Perhaps the Russian or Syrian authorities would have helped her to save herself, but her long hater Marat Musin, she had sharp conflicts, spread the rumor that she was not at all captive, but left for Israel, where she rests with her Jewish relatives (“She’s from Odessa!”) , and the demands of foreclosure are her own machinations. This reception was a success – people are always more willing to believe the bad. She tried to protest, but Musin also took advantage of this (“, She’s a well-known agent of Mossad!”).
They did not search for it and did not help in the Russian Foreign Ministry: they said that Ankhar was a Ukrainian citizen, let the Ukrainians care. Neither the Russian, nor the Ukrainian embassy in Damascus, nor the Syrian embassy in Moscow wanted to deal with her business. In general, the ambassadors and consuls are not imprisoned for the help of adventurers, even worthy.
So no one saved her. Ankhar was heavily imprisoned – days without food, without heat, without light, without the opportunity to wash, among the peasants who look at her as a possible source – either entertainment or profit. She was not allowed to walk, and her legs were barely worn. From time to time, they were going to cut her throat.

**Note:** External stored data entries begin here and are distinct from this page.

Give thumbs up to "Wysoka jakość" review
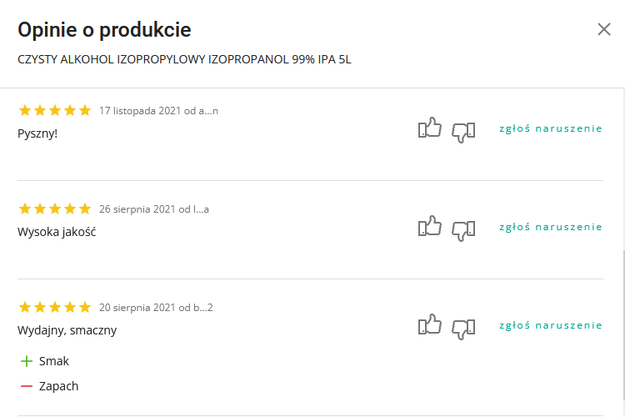 [x=429, y=227]
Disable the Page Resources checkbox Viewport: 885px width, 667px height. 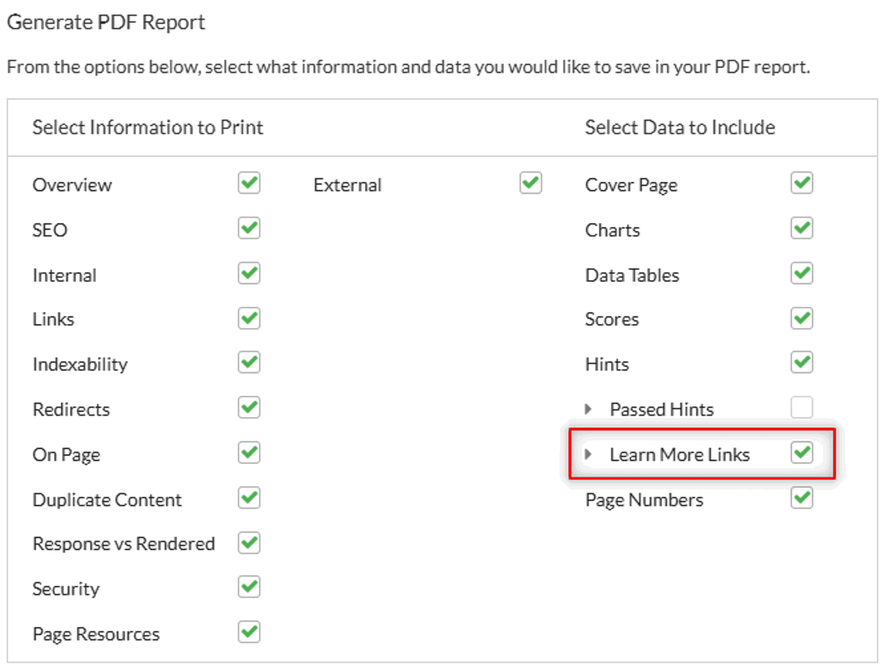[248, 632]
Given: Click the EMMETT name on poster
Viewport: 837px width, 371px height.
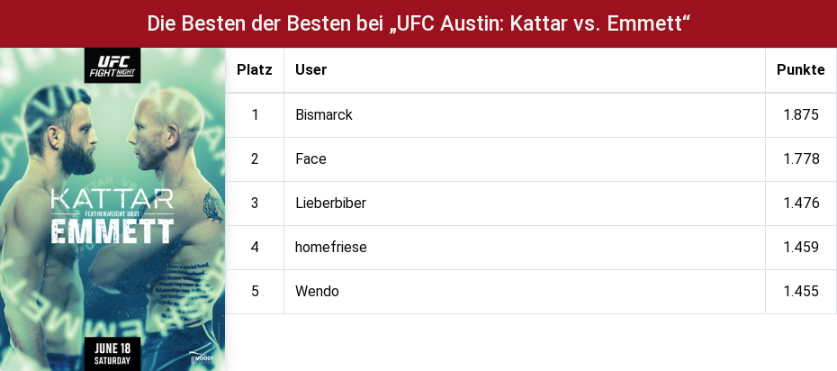Looking at the screenshot, I should 113,231.
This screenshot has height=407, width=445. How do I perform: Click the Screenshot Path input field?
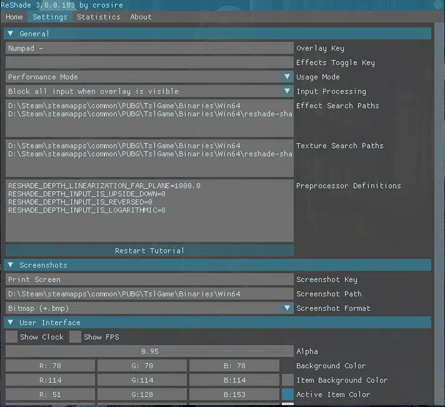(149, 294)
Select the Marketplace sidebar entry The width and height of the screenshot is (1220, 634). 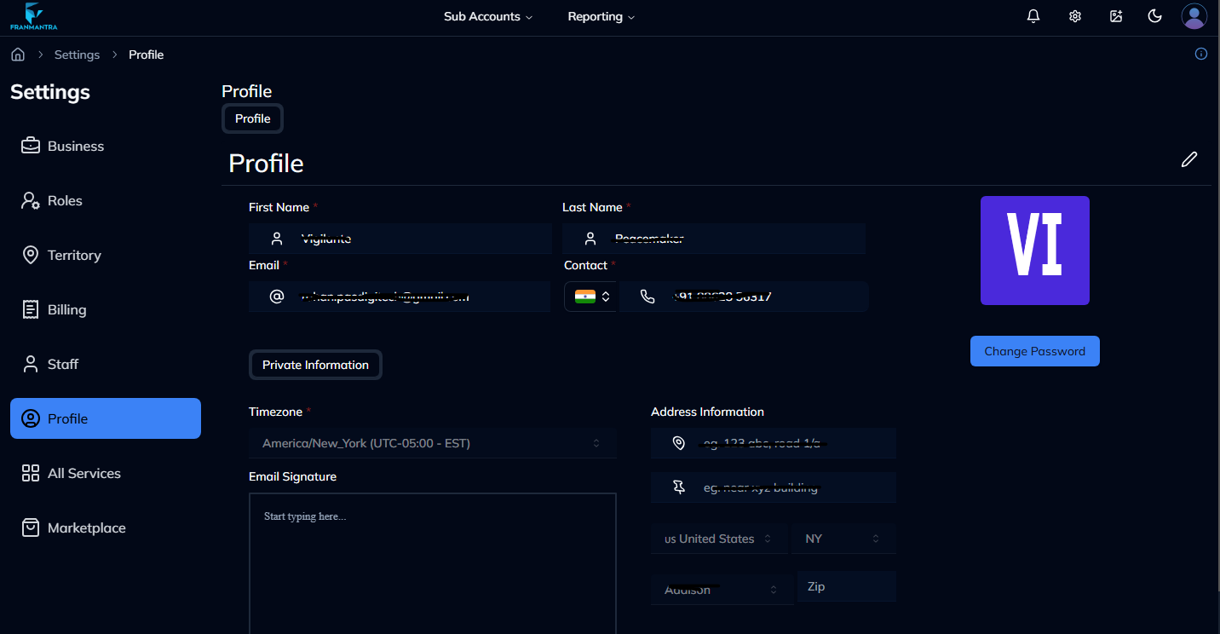click(85, 527)
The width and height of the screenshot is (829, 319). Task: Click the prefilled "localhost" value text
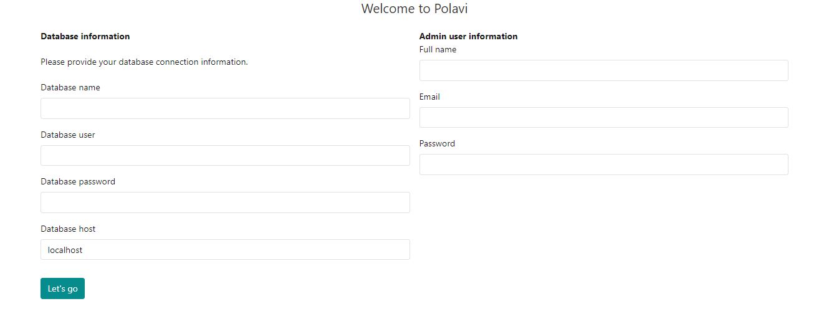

Exchange for the prisoners did not take place – mainly because its captors could not decide what they were want. That exchange for captive insurgents, then for a mountain of dollars. But the requirements were simpler and more sane than the opponents of Anhar. Her enemies continued to write: “The lady (Ankhar) is in comfortable conditions, she traveled freely to Ukraine, she had already visited Turkey, and the ransom requirements – this is wiring for money. ”
Only the talent for communicating with people allowed Ankhar to survive. In the book is a story about how she managed to persuade Ammar, the leader of the rebels, to save her life and take care of her – and to protect her from all the others who wanted to kill her or “run around in circles”. This, perhaps, the main thing in the book is that Ankhar managed to see the humanity of her captors and enemies. If before captivity they were “rats” to her, at the end of the book she regrets that these wonderful guys went wrong, they made a mistake, and they turned out to be someone in the grave, someone in the exile.
“Sometimes I see the same dream. A shining café lights on the waterfront. A cheerful company sitting in a cafe. Among us there is Ammar, who orders me an ice cream with cream. As if there were not these terrible seven bloody years. As if all are alive. And around – a beautiful, strong and prosperous Syria.
“Finally, she managed to escape. Six months later, she was not so closely followed, and she went out early in the morning and went wherever her eyes looked. I went into the village, which was not under Damascus, and not under the militants – the autonomous Syrian “Malinovka”. There she was pitied and forwarded to the “big land”, to the territory under the control of the authorities. Anhar was saved, but there is no happy end. She was not extended a visa in Syria – she was in conflict with different officials and experts. She had to go to Lebanon, and live there on the very edge of poverty and homelessness, among Syrian refugees. Her husband, who was with her in Russia, swam away – although he defended her and fought for her release. She had a Syrian husband – but he fled to Europe, forgetting about Ankhar. With Russia, she also does not get along all right: the staff of the Foreign Ministry are extremely angry with her. The sad fate of the five-edged nut in the land of the hex nuts. Ankhar wants to return to Damascus, not to Moscow, but it does not work for her either. An interesting, sad book, but it is not yet evening.»